There she is taking a look at her mike stand. I saw Rick Perry, the
governor, do that a moment ago. There she is, Marcus, her husband, with
her. They`re all doing that. They`re getting a physical sense of what it
is like to stand in front of that audience tonight.

And there is -- there is Huntsman now, who has had a cold today. But
he has got a good voice. I think he might be something tonight. He said,
call me crazy if I believe in evolution. Well, that sets him apart.

You`re watching HARDBALL, only on MSNBC.

(COMMERCIAL BREAK)

MATTHEWS: Back to HARDBALL. And now for the "Sideshow."

First up: He may have been dubbed one of the more bland candidates of
the 2012 race, but now that he`s out of the running, former Governor Tim
Pawlenty of Minnesota showed he can actually let loose a little on "The
Colbert Report" last night. Pawlenty explained his reasons for stepping
out after the Ames straw poll.

(BEGIN VIDEO CLIP, "THE COLBERT REPORT")

STEPHEN COLBERT, HOST, "THE COLBERT REPORT": Why did you drop out
after Ames?

TIM PAWLENTY (R), FORMER MINNESOTA GOVERNOR: I was out of money. And
the -- I came in third place behind Michele Bachmann and Ron Paul. I think
that is enough for any one person to endure.

(LAUGHTER)

COLBERT: Right.

(END VIDEO CLIP)

(LAUGHTER)

MATTHEWS: Wow. Well, these candidates always look better after
they`re out of the race. Remember what Kris Kristofferson said in those
lyrics, freedom is just another word for nothing left to lose.

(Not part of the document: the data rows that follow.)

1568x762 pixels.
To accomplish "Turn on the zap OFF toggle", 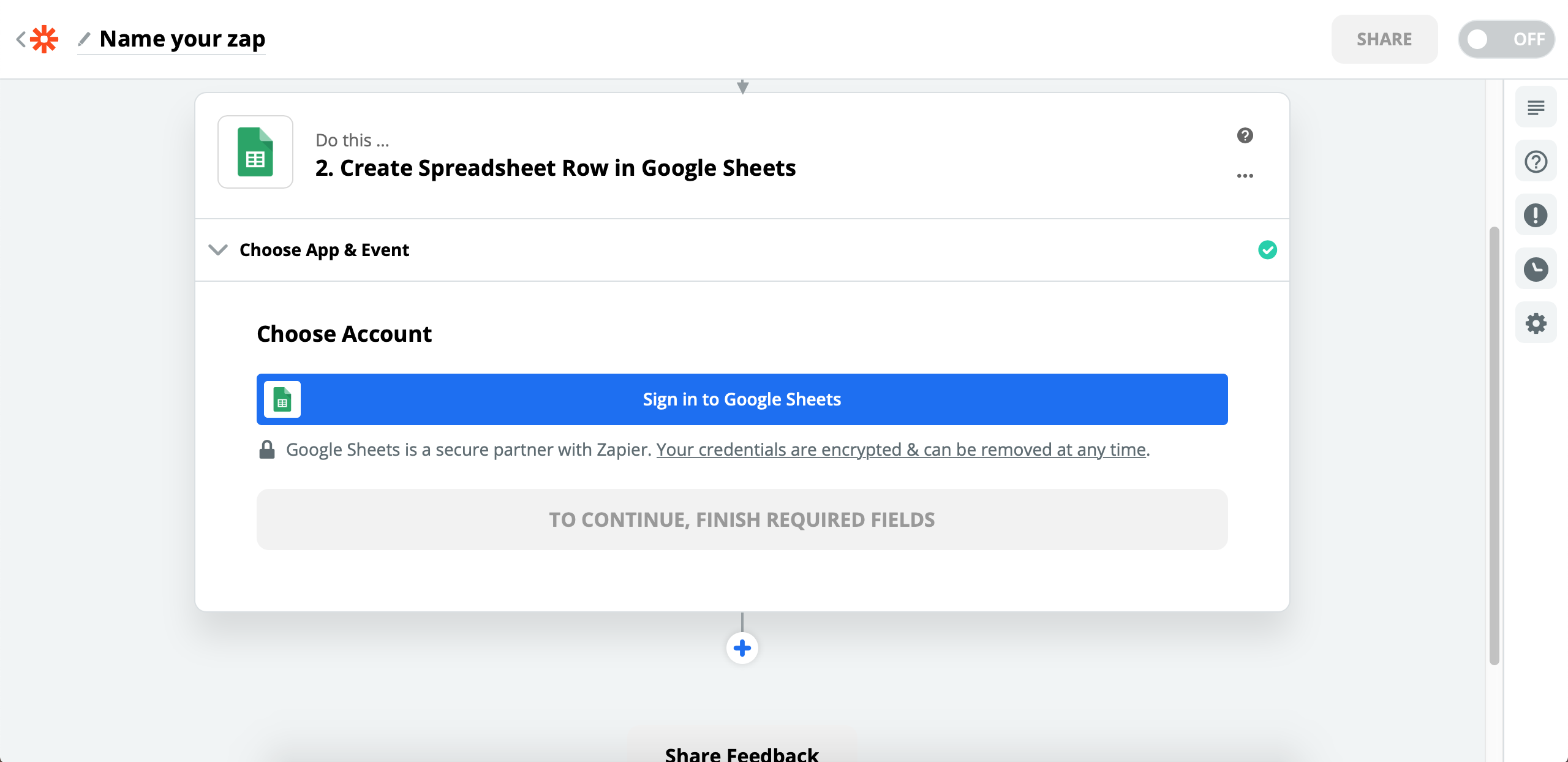I will (x=1506, y=39).
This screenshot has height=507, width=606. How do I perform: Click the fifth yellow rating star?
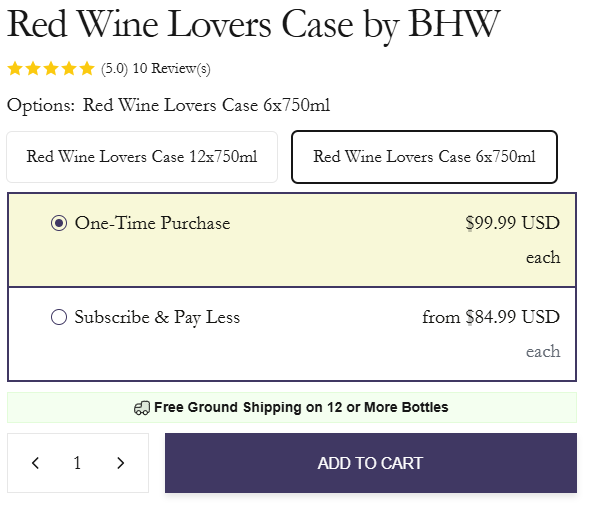tap(87, 69)

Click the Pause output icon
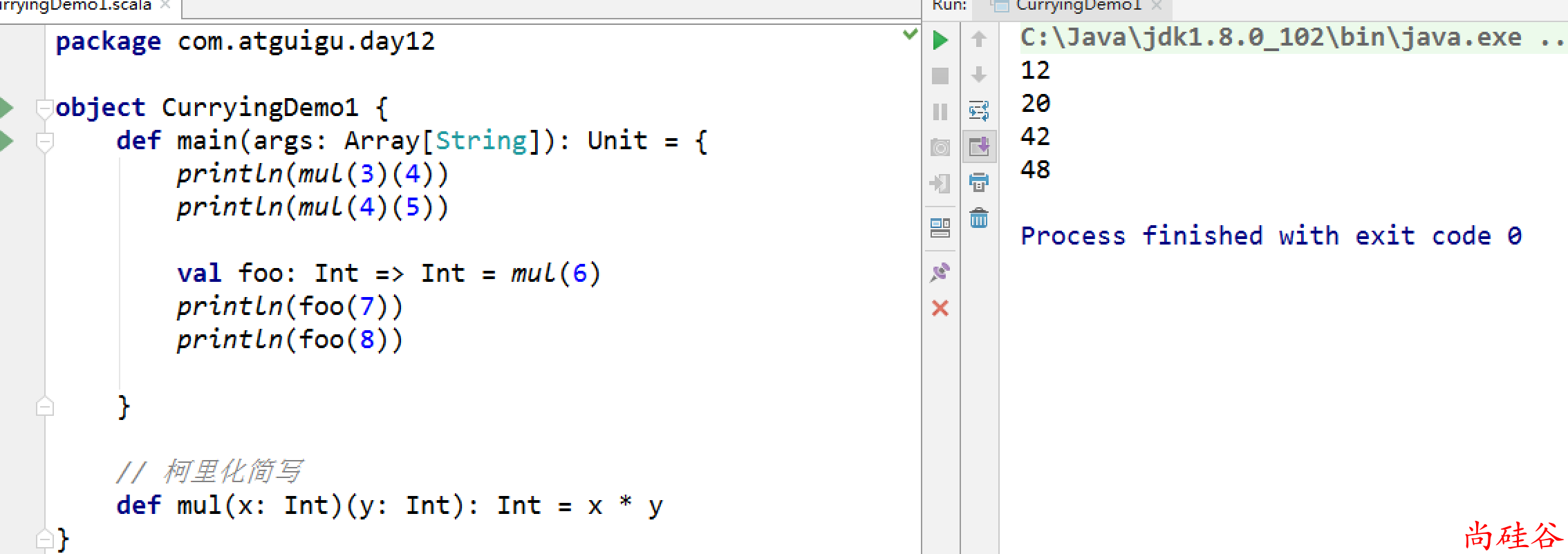(940, 112)
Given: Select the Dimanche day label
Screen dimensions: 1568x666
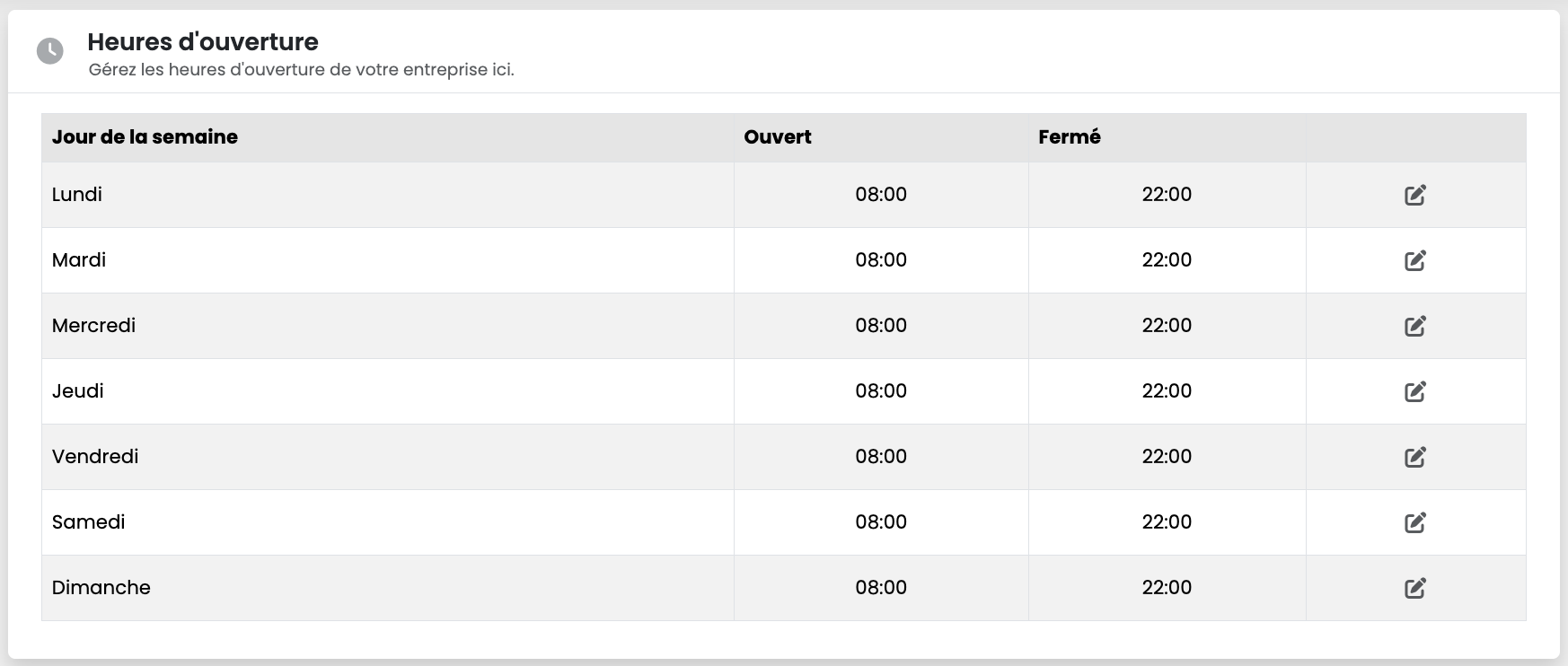Looking at the screenshot, I should coord(101,587).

(BEGIN VIDEO CLIP, "THE COLBERT REPORT")

COLBERT: Let`s make some news.

PAWLENTY: All right. Let`s do it.

COLBERT: Is there someone you would like to endorse in the 2012 race?

PAWLENTY: You.

COLBERT: I`m not running.

(CHEERING AND APPLAUSE)

COLBERT: I`m not running.

(CHEERING AND APPLAUSE)

COLBERT: I`m more like Sarah Palin. I`m a television personality.

(LAUGHTER)

(END VIDEO CLIP)

MATTHEWS: Well, leave it to Colbert to get the last word in on that
one.

Anyway, and now to tomorrow night`s big event, President Obama`s big
jobs speech. Last week, Republican Representative Joe Walsh opted to
boycott the speech, deciding to spend this Thursday night, tomorrow night,
in his home state of Illinois.

Well, he now has got some fellow Republicans following his lead. What
does Louisiana Senator David Vitter have planned for tomorrow night?

(BEGIN VIDEO CLIP)

SEN. DAVID VITTER (R), LOUISIANA: I`m going to be watching from my
family room in Metairie, Louisiana, because I have a Saints game party
there, and I`m absolutely going to be there for the big game, kickoff of
the Saints season and the whole NFL.

As a fanatic, I have my priorities.

(END VIDEO CLIP)

MATTHEWS: Well, of course he was known for different kinds of parties
in the past.

And if that is not enough, where will Georgia Representative Paul
Broun be during Obama`s address tomorrow night? Well, in his office across
the street.

Well, I say, rather than joining his colleagues on the Capitol, Broun
will be sitting in his office posting comments about the president`s
address on Twitter. The Georgia congressman did the same thing during this
year`s State of the Union address.

And here`s what I think. If these people refuse to respect public
office, they should stop calling themselves "the honorable" before their
names. Just dump the whole pretense of shared public duty. That`s what I
say.

By the way, speaking of Twitter, I will be tweeting tonight during the
GOP debate in real time, and you can follow me @HARDBALL_Chris. I will be
doing round by round. It`s going to be fun from right up here.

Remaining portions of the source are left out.